# Exercise brief:
Each entry is to be given again word for word; images are dropped.

***

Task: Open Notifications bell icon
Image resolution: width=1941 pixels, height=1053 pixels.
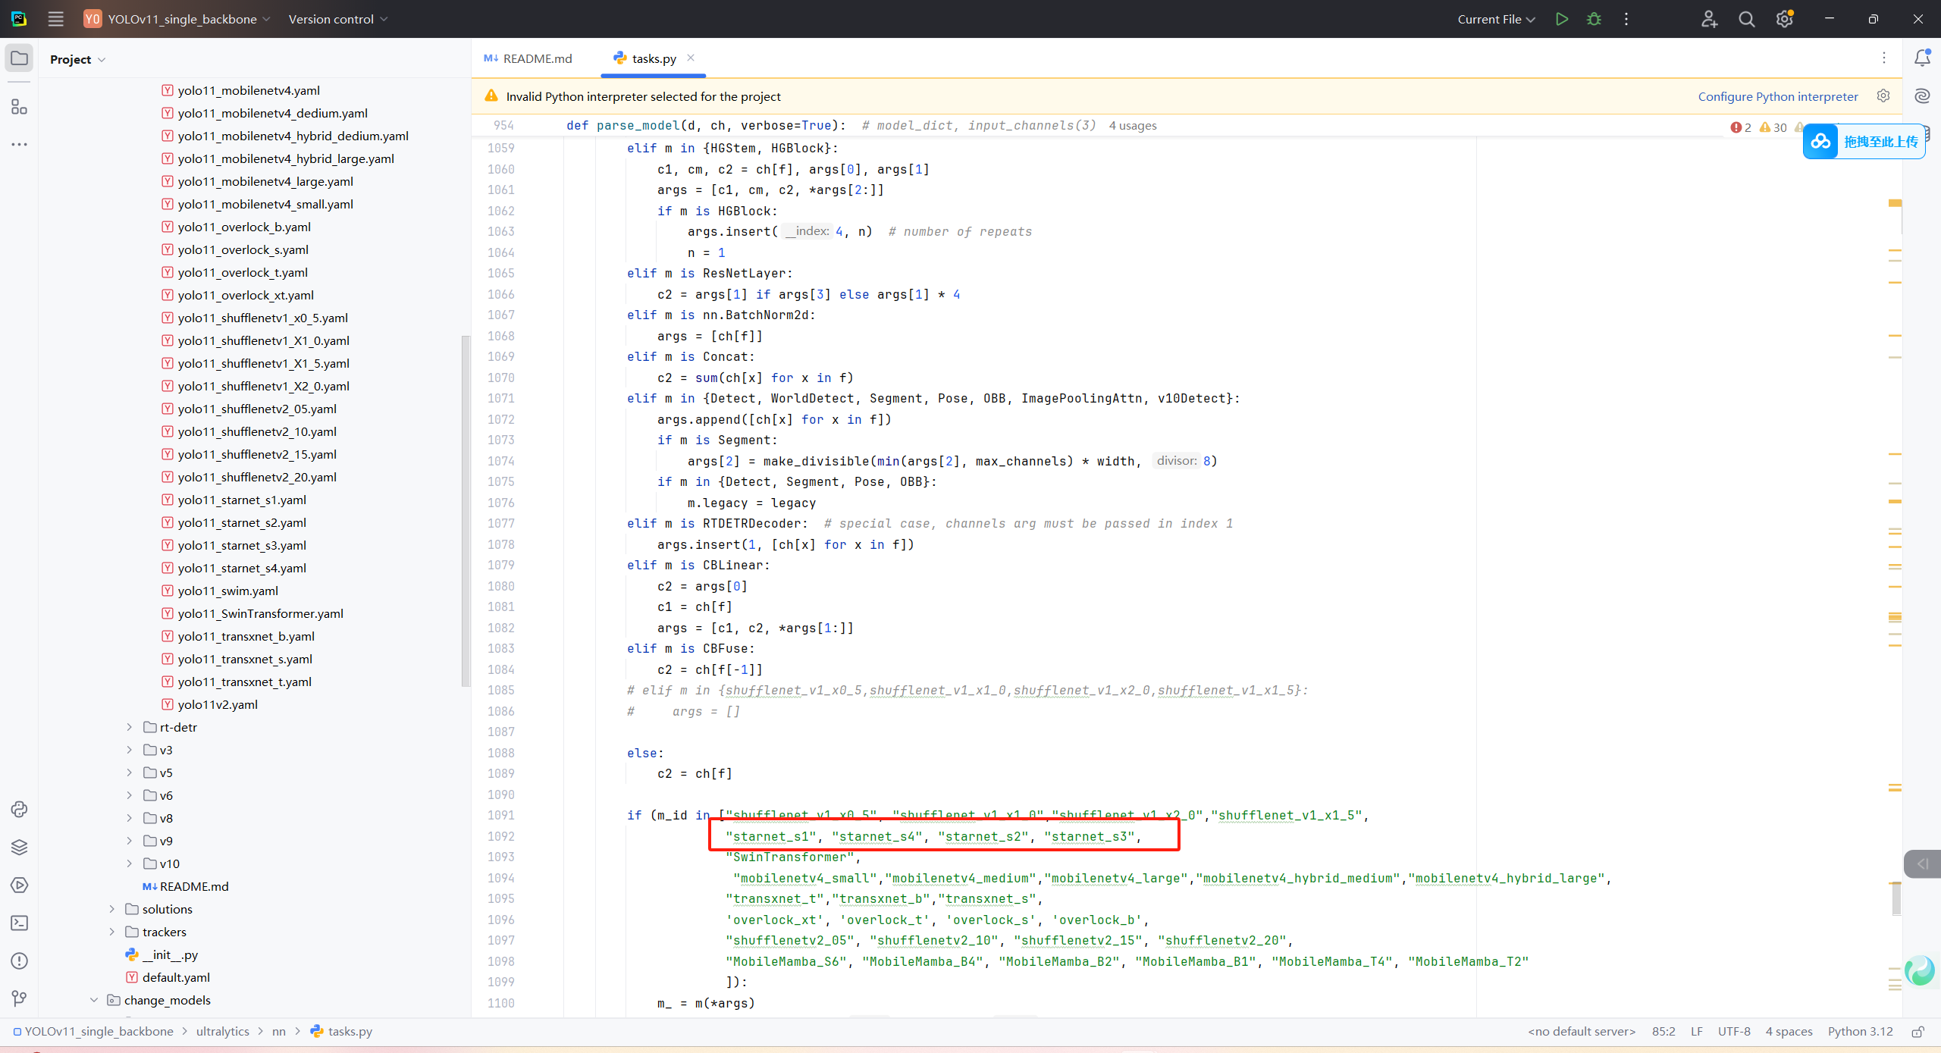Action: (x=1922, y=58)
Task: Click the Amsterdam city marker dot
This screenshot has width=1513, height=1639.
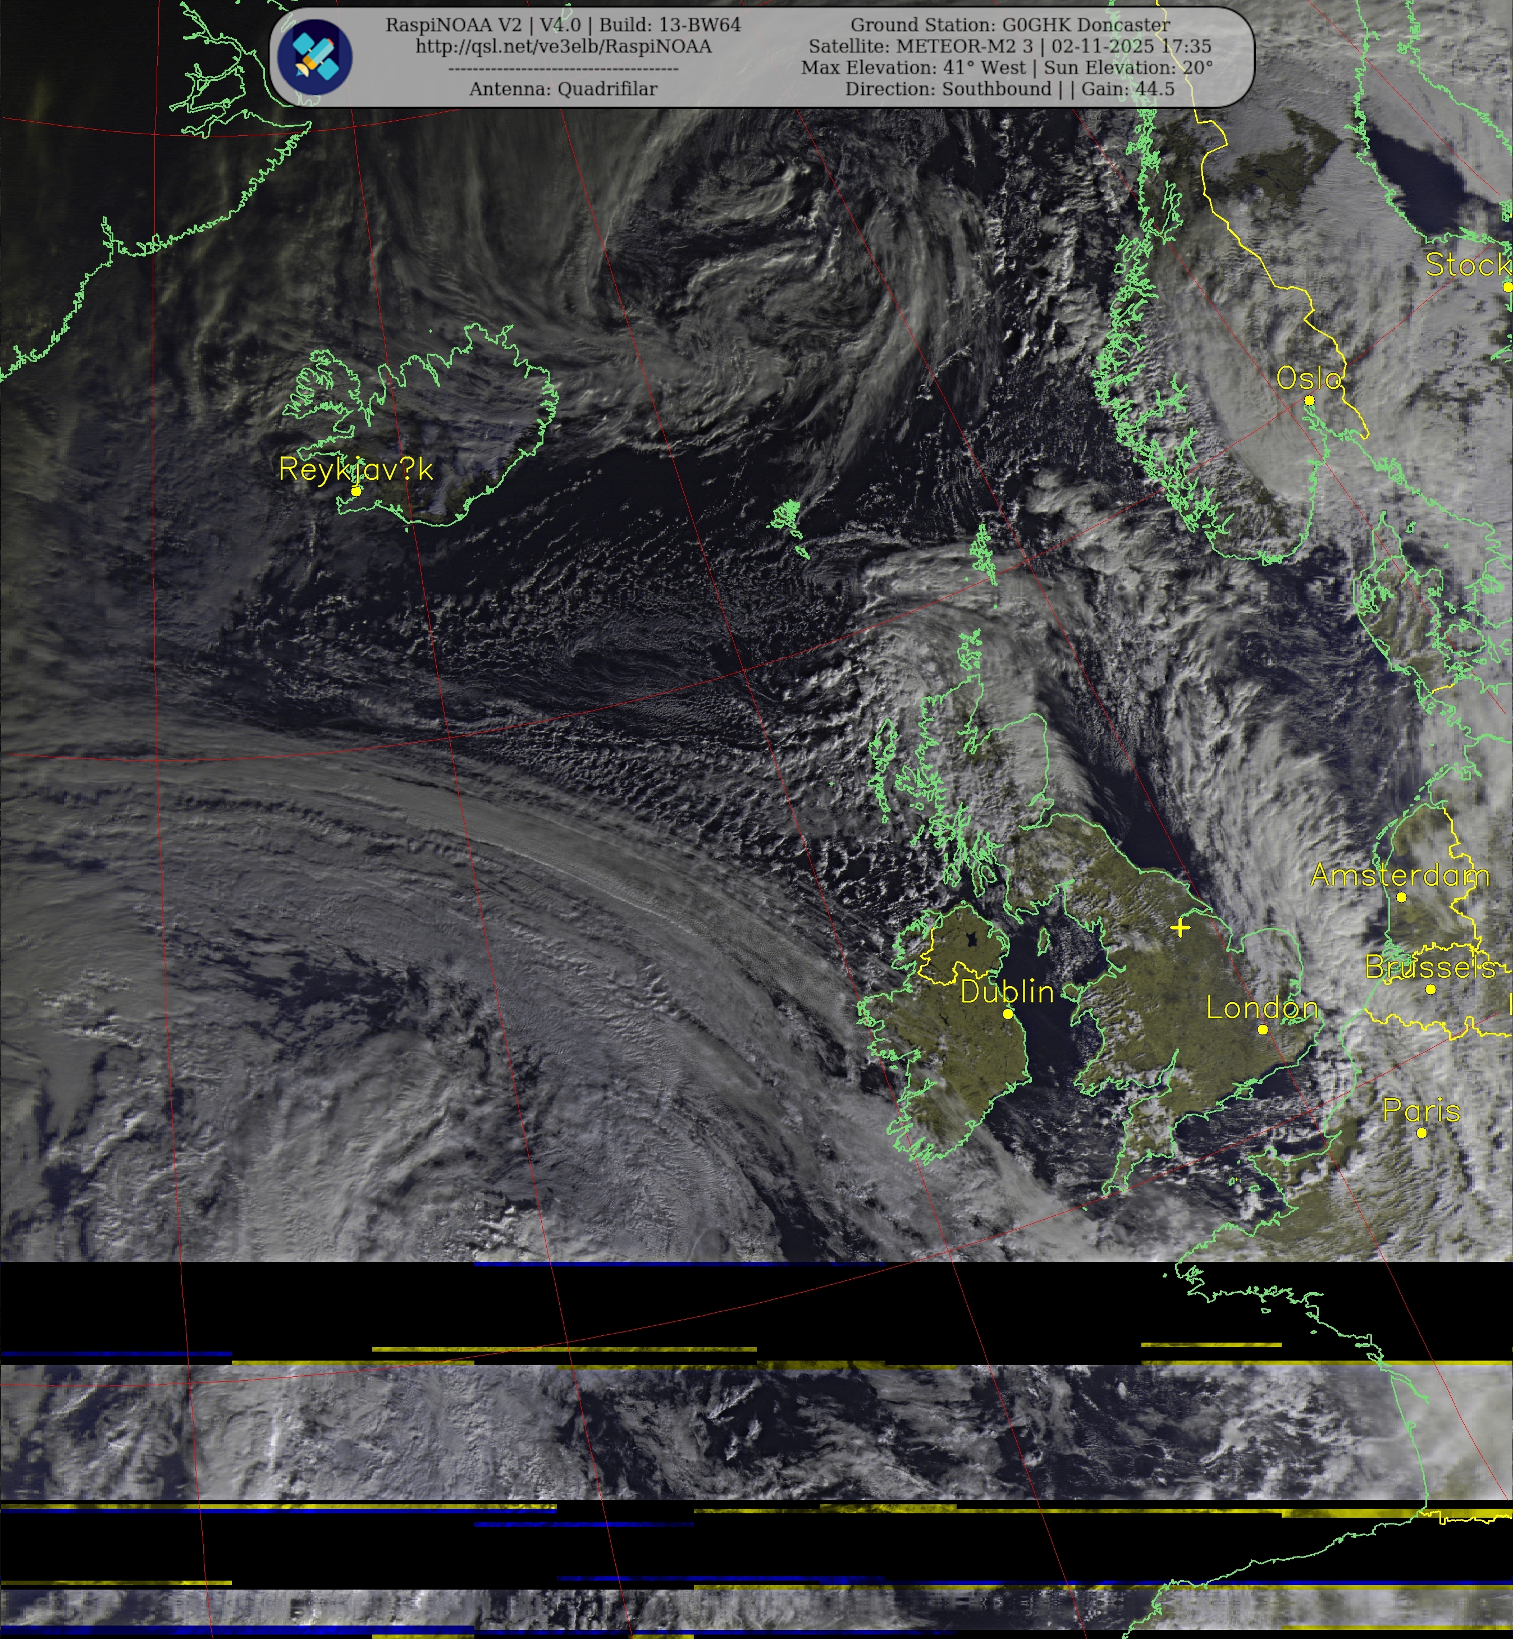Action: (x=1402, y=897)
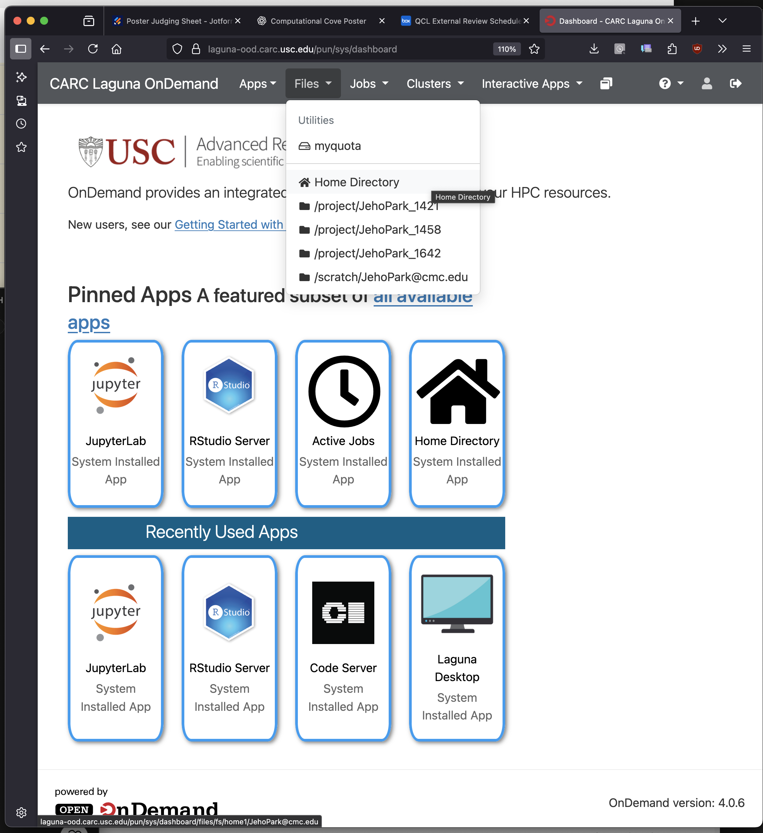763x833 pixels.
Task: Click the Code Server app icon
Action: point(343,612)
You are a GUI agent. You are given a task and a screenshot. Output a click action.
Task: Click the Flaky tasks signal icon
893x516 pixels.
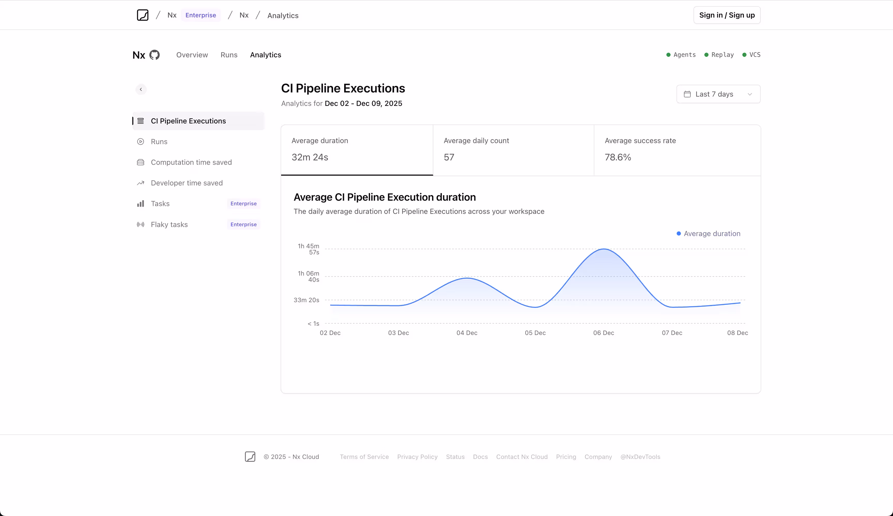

***

# Response box:
Task: Open Notifications bell icon
Image resolution: width=1941 pixels, height=1053 pixels.
Action: (x=1922, y=58)
Task: Click the Amsterdam city marker dot
This screenshot has width=1513, height=1639.
Action: (x=1402, y=897)
763x833 pixels.
Task: Click the Code Server app icon
Action: point(343,612)
You are a GUI agent. You are given a task and a screenshot. Output a click action.
Task: Click the Flaky tasks signal icon
893x516 pixels.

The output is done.